::: Dataset records

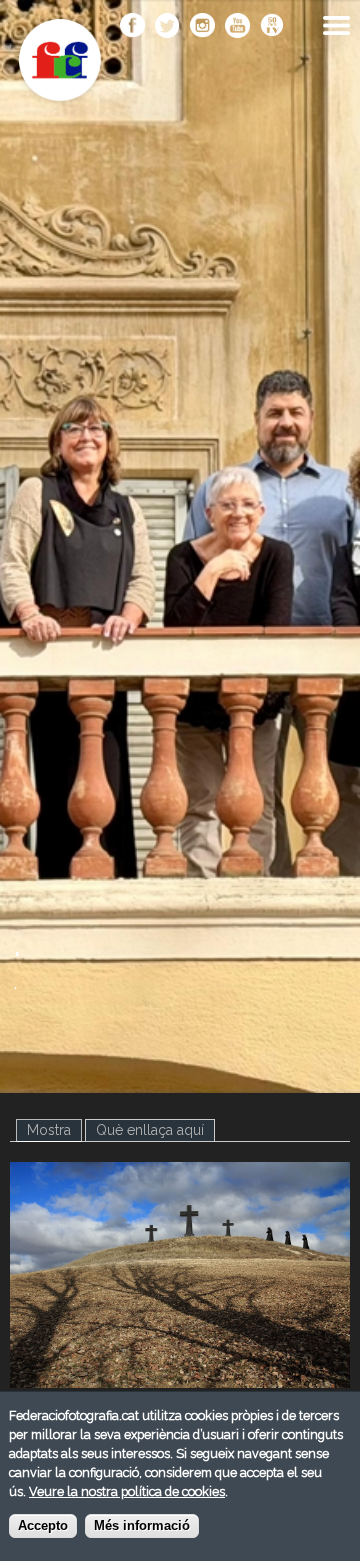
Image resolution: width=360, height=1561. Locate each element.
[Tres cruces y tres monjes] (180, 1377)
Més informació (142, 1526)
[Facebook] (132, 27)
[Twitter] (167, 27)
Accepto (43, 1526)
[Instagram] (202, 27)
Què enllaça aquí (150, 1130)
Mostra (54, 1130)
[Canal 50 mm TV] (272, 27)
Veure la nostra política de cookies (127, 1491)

::::::
::: Dataset records

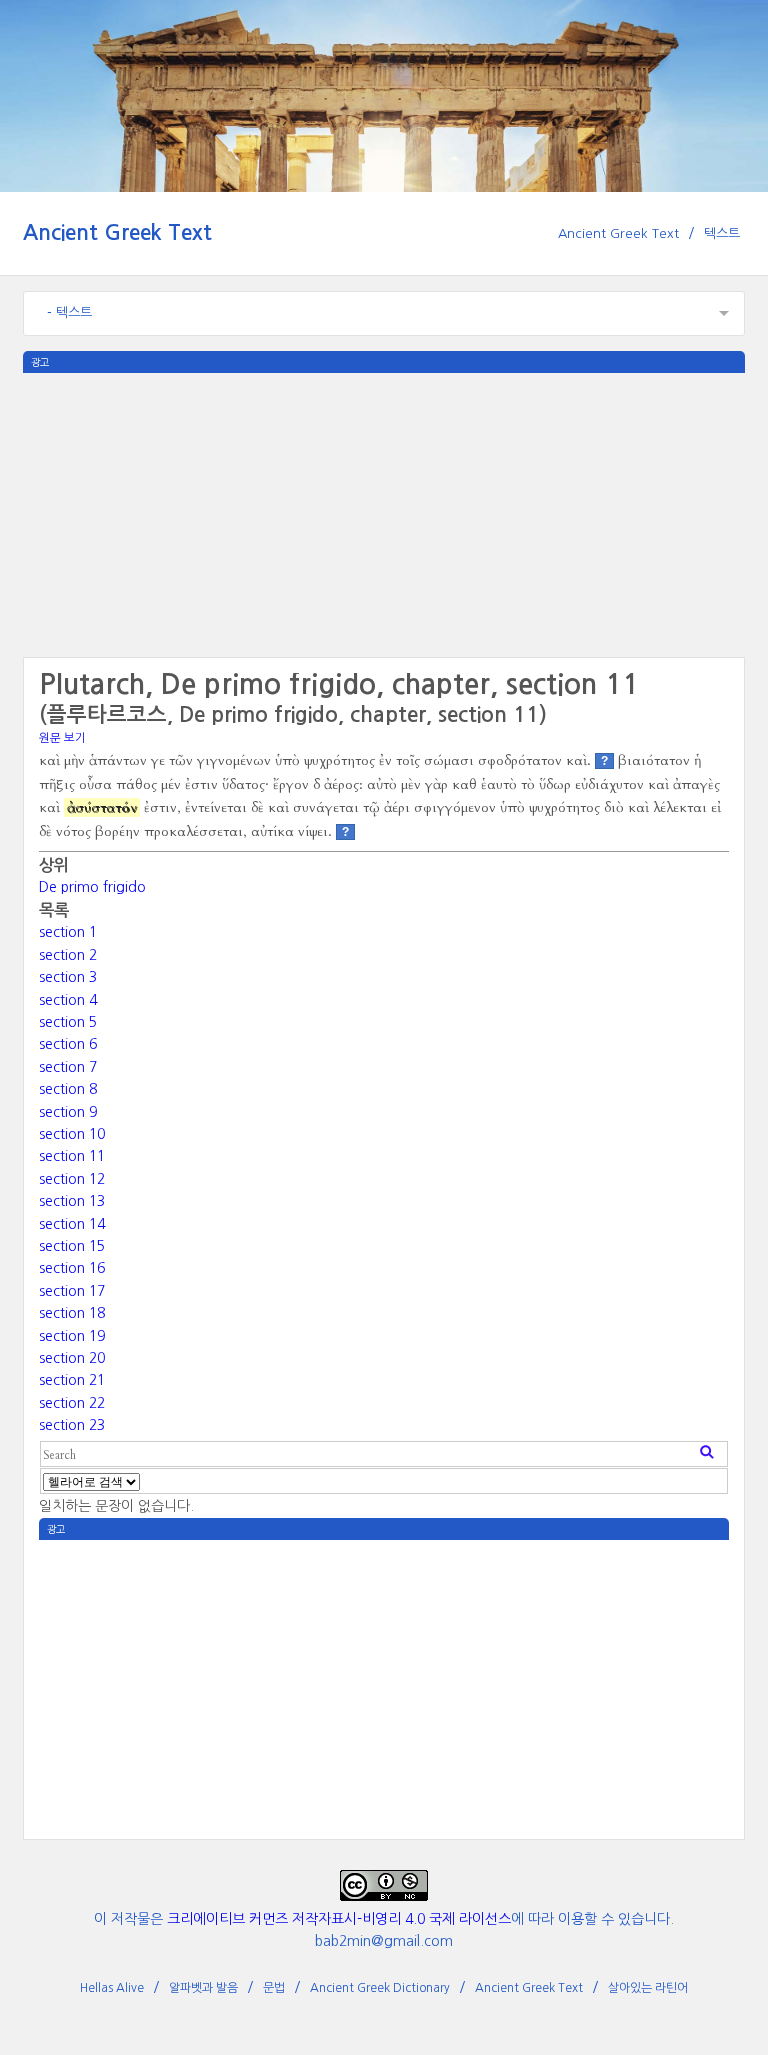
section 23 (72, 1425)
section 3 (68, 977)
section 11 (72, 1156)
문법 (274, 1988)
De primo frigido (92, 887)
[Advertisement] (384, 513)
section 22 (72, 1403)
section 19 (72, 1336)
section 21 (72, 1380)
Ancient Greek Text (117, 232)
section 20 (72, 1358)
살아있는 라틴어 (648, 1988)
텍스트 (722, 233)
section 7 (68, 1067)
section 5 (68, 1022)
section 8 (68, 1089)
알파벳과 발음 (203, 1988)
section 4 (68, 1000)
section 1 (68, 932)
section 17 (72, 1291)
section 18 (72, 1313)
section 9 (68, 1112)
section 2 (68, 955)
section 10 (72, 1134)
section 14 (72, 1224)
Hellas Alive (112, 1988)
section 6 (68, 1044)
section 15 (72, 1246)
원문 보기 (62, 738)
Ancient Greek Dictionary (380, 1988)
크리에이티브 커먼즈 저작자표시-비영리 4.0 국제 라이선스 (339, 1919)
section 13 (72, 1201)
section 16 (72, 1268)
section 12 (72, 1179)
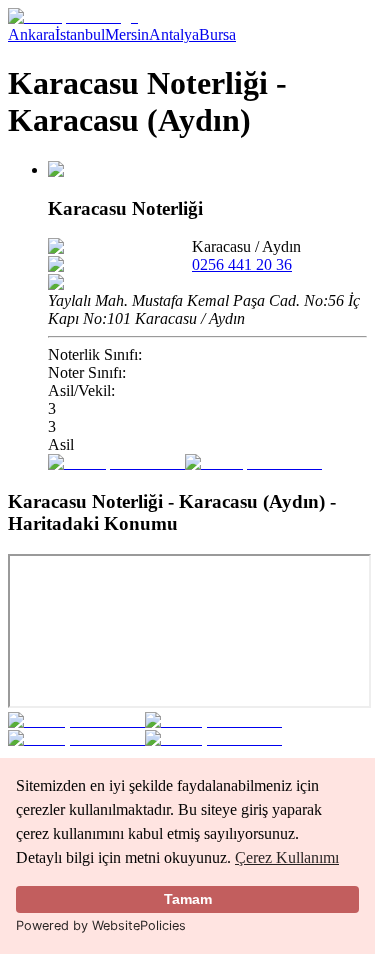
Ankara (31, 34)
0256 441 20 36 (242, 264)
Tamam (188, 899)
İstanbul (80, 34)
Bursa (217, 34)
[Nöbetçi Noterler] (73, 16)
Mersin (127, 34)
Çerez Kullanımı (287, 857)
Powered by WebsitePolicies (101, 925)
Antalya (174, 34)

::::::
::: Dataset records

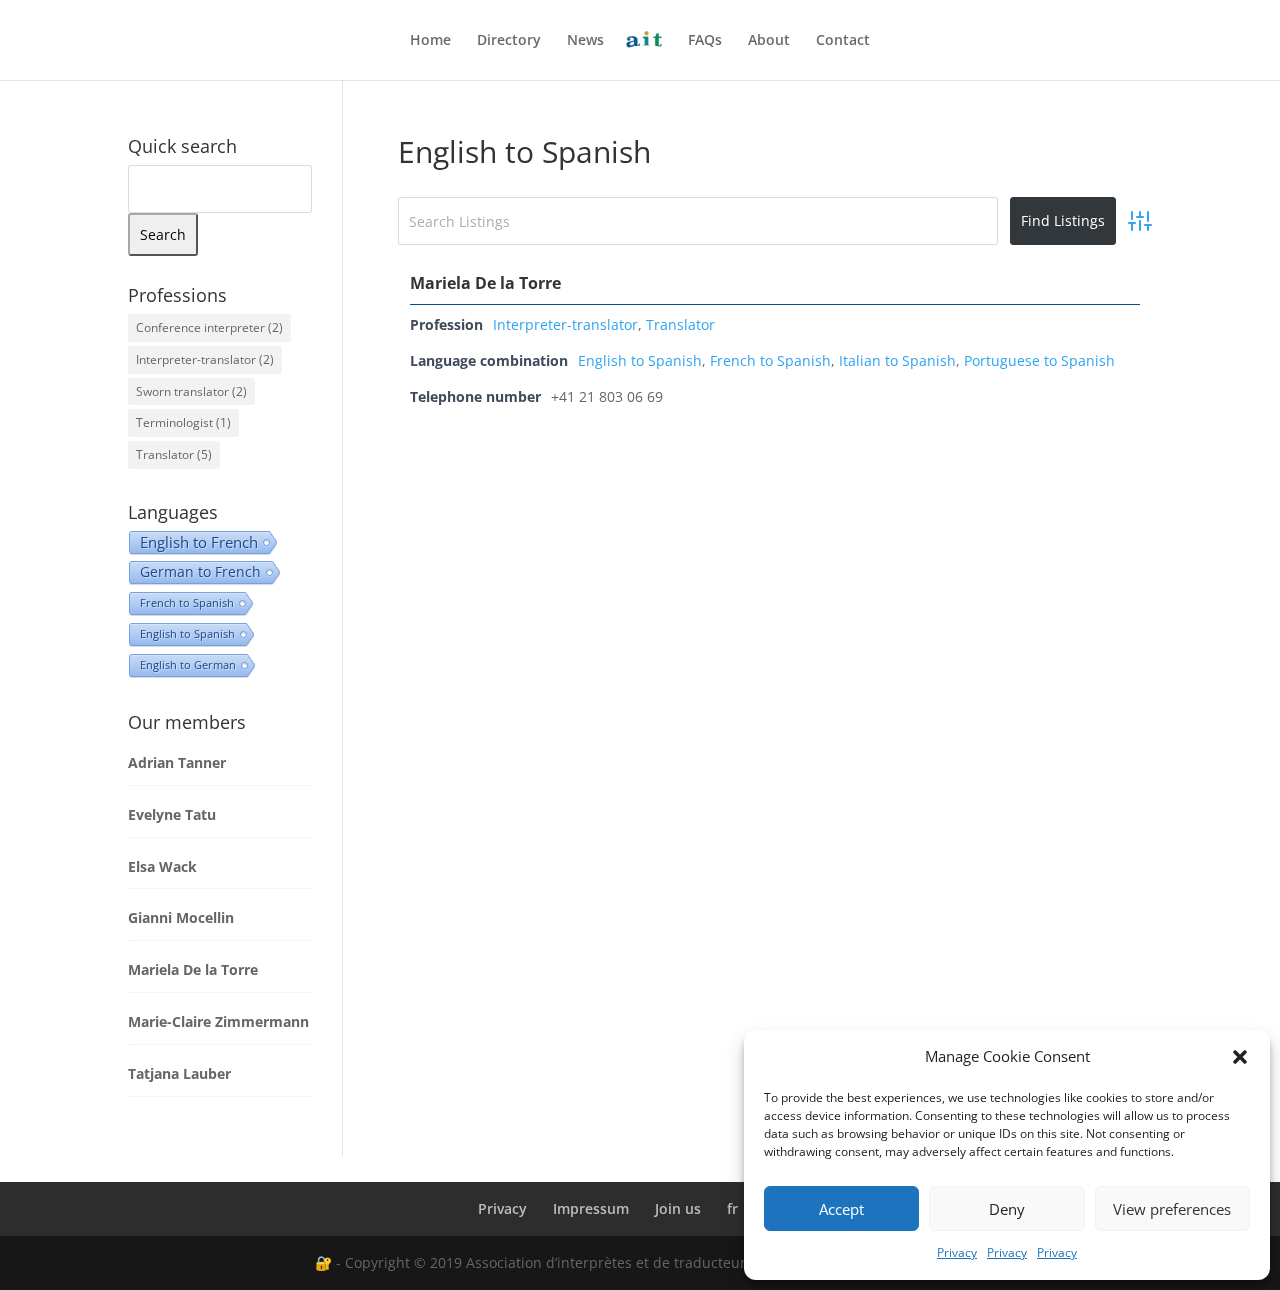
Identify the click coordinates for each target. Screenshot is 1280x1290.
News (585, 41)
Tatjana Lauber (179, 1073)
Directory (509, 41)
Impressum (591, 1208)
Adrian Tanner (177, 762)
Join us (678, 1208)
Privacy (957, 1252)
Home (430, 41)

::::::

Task description ▸
Filter these records, keeping every line where the word "each" occurs.

Answer box ▸
Image resolution: width=360, height=1561. Locate each element.
Identify the click coordinates for each target. Screenshot is 1280x1290.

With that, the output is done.